Overview

Sand casting is an economical process for creating rough metal parts. Raw castings are then machined to produce finished products or components. Sand casting is the least expensive of all casting processes, including die and investment casting. Sand casting may require a longer lead time for production at high output rates (1–20 pieces/hour/mold), but is unsurpassed for large-part production. Sand has almost no upper limit on part weight and minimum part weight ranges from 0.075–0.1 kg. The sand is bonded together using clays or chemical binders. In most operations, the sand can be recycled many times, requiring the addition of only small amounts of sand each time.

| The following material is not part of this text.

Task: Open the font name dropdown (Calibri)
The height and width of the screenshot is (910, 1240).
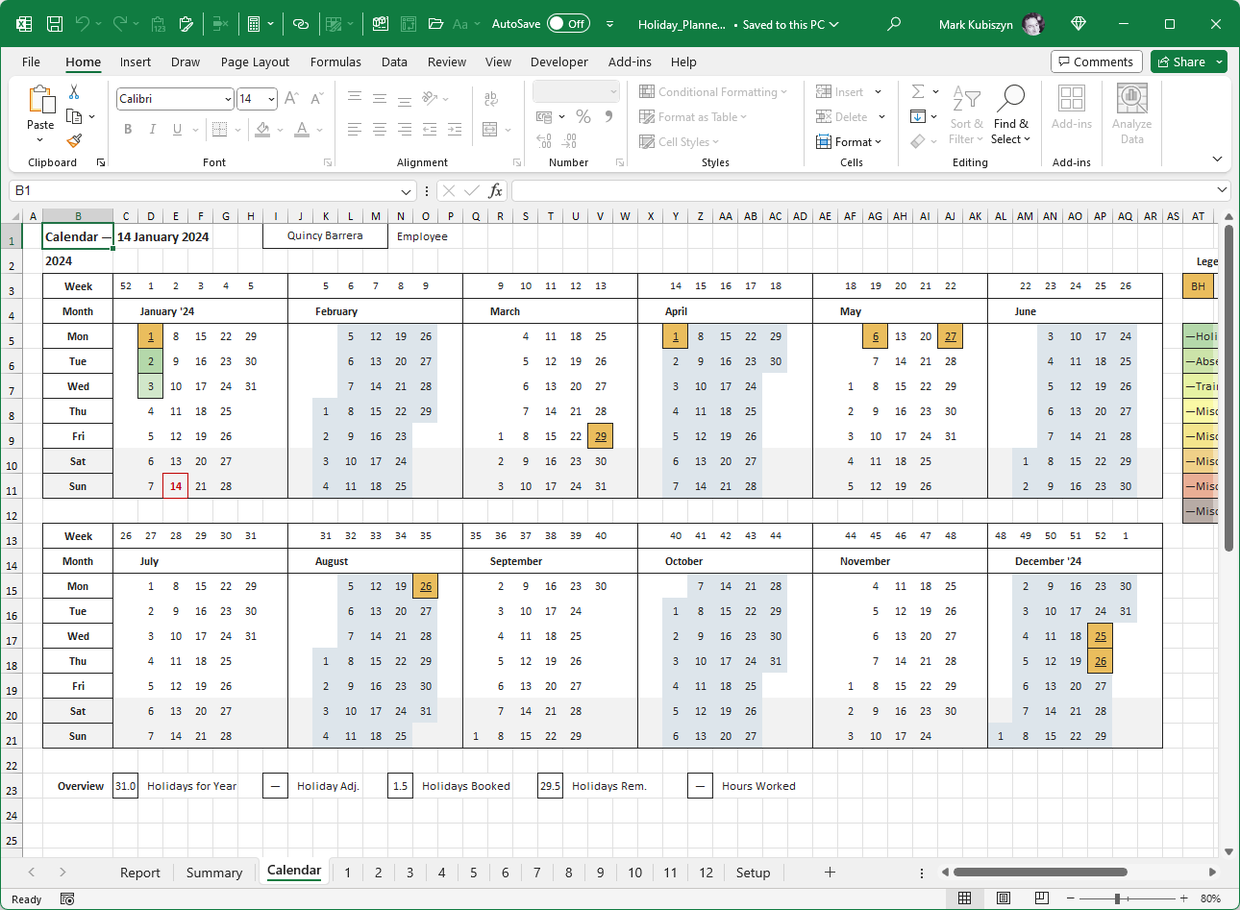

Preparation of the sand mold is fast but requires a pattern that can “stamp” out the casting template. Typically, sand casting is used for processing low-temperature metals, such as iron, copper, aluminum, magnesium, and nickel alloys. It can also be used for high-temperature metals where other means would be impractical. Sand casting is by far the oldest and best understood of all techniques. As such, automation can easily be adapted to the production process, although somewhat less easily to the design and preparation of forms.

The Sand Casting Process

In the sand casting process, a pattern is made in the shape of the desired part. The pattern can easily be made using PolyJet™ models.
A single piece or solid pattern is used for simple designs. Patterns that are more complex are made in two parts, and are called split patterns. This can also be designed in the CAD level, and printed by Objet systems. The upper part of a split pattern is called a cope, while the bottom section is called a drag. Where the cope and drag separate is known as the parting line. Both solid and split patterns can have cores inserted to complete the final part shape. When making a pattern, it is necessary to taper the edges so the pattern can be removed without breaking the mold.

Forming the Cavity

The pattern is housed in a box called the flask, and then packed with sand. A binder helps harden the sand into a semi-permanent shape. Once the sand mold is cured, the pattern is removed. This leaves a hollow space in the sand in the shape of the desired part. The pattern is made larger than the cast to allow for shrinkage during cooling. Sand cores can then be inserted in the mold to create holes and improve the casting’s overall shape. Simple patterns are usually open on top, allowing molten metal to be poured into them. Two-piece molds are clamped together. Molten metal is poured into a pouring cup from where it travels down a sprue and into the gating system. Vent holes are created to allow hot gases to escape during the pour. Ideally, the pouring temperature of the molten metal should be a few hundred degrees higher than the melting point, assuring good fluidity. The temperature difference also prevents premature cooling and the resulting voids and porosity. After the metal cools, the sand mold is removed and the metal part is ready for additional operations, such as cutoff and grinding.

Sprues and Runners

The molten material is poured into the pouring cup, which is part of the gating system that supplies the molten material to the mold cavity. The vertical part of the gating system that is connected to the pouring cup is the sprue, and the horizontal portions are called the runners. The multiple points where the material is introduced to the mold cavity are called the gates. Additionally there are extensions to the gating system, called vents, that provide the path for the built-up gases and the displaced air to vent to the atmosphere.

The cavity is usually made oversized to allow for metal contraction as it cools down to room temperature. This is achieved by making the pattern oversized. To allow for shrinking, the pattern must be oversized according to certain averaged factors. There are linear factors that apply in each direction. These shrinkage allowances are only approximate because the exact allowance is determined by the shape and size of the casting. In addition, different parts of the casting might require a different shrinkage allowance.